Not sure if this is in the right forum but here goes...

 

I'm a cold person and I want to change this. I'm cold for 2 main reasons; one I was abused (briefly) as a child and secondly my parents (I love them to bits) were never affectionate or even encouraged me as a child. They are quite conservative and strict and were brought up like this so who can blame them for turning out that way. However, I under no circumstances want to end up like them.

 

I'm not a touchy-feely person and when i do hug people i've noticed they are 'half-hugs'. I don't really do affectionate touching, it's not me. I've been in two serious relationships (I'm a 27 year old female) and both said I was cold and hard to get to know. I find it very hard to express my feelings though I cry very easily and when I do I hide it. To me crying is a sign of weakness.

 

Having said all that I'm a very compassionate person. I love people.

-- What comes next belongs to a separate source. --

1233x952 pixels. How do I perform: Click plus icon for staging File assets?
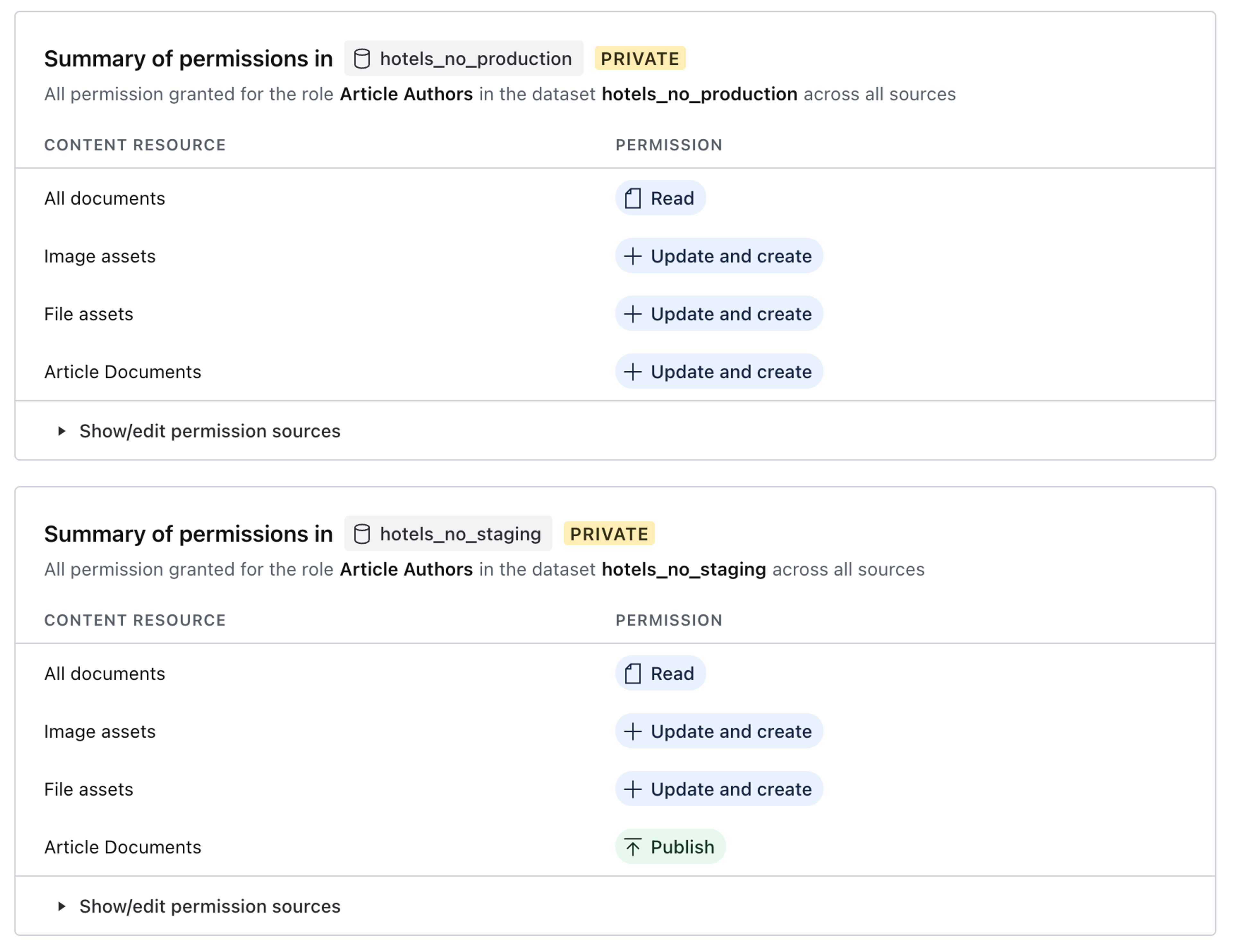click(633, 790)
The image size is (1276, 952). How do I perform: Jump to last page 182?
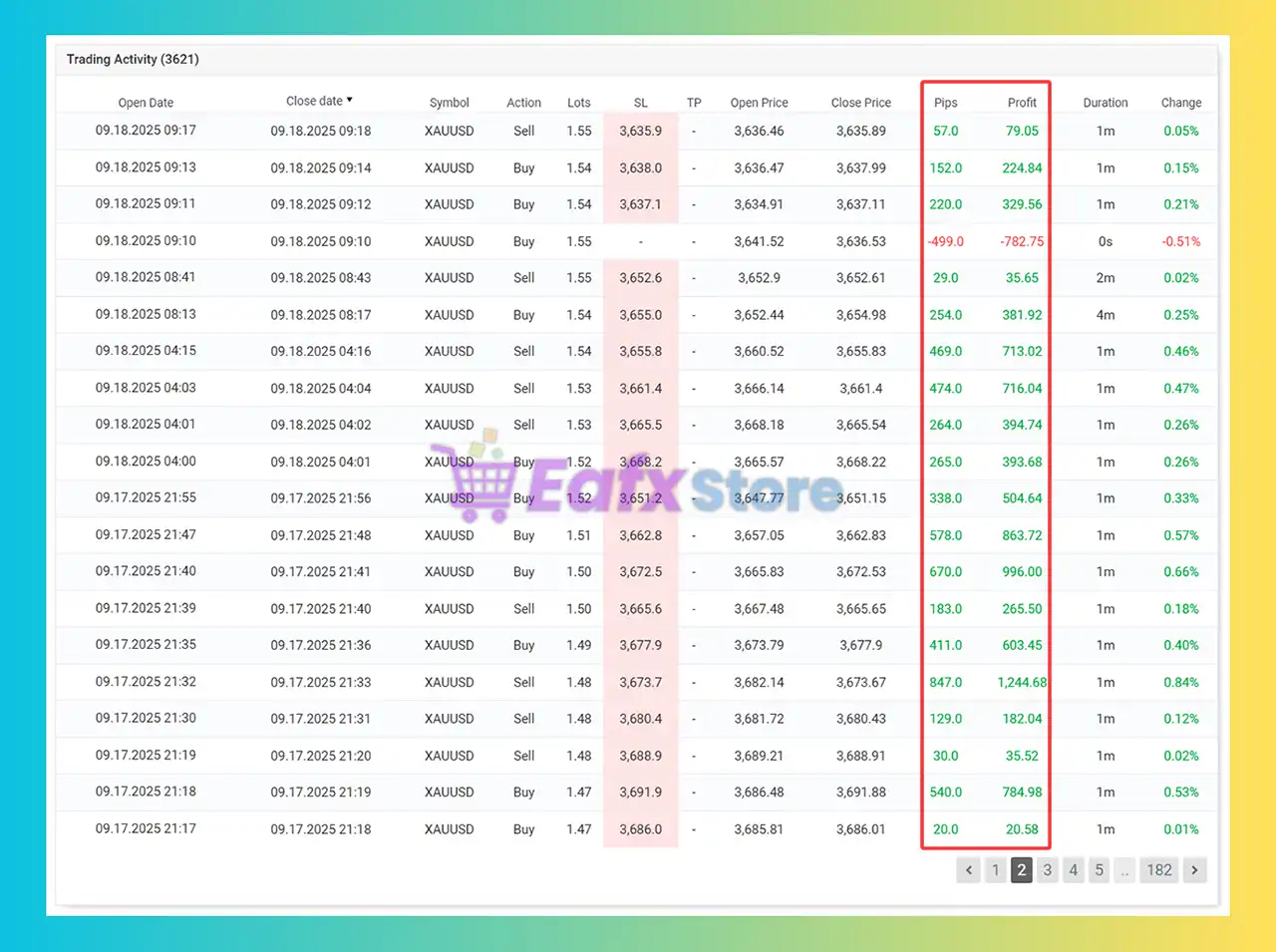pos(1158,870)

I find it hard to have relationships with men as I act too 'formal'. I'm an attracive woman but apparently I give off weird signals/ vibes.

 

A few different things going on but I'm hoping you can help. Thanks!

Posted

I've met many women like yourself. I call them the "conflicting vibes" encounters. Their words and overt behaviors say one thing and the subliminal signals their body language and aura send out say something completely different. I was a lot like that in my younger years and it did affect my ability to form healthy friendships and relationships. For me, I grew out of it. The more I exposed myself to the world, and especially to cultures which are overtly affectionate, the more comfortable I became with the expressions.

 

Is it hard for you tell someone verbally that you love them? Right :)

 

Just keep trying, especially with people whom you feel safe with. It'll work out...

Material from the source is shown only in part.